作業指示 –
以下の各行を、1行につき1つの文字列とするJSONリストに書き換えてください。空行は除外してください。

提供データ –

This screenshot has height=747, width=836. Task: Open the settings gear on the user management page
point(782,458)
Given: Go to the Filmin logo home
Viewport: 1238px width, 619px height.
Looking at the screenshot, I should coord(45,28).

演習の解答 –
[
  "This screenshot has height=747, width=836. Task: Open the settings gear on the user management page",
  "point(782,458)",
  "Given: Go to the Filmin logo home",
  "Viewport: 1238px width, 619px height.",
  "Looking at the screenshot, I should coord(45,28)."
]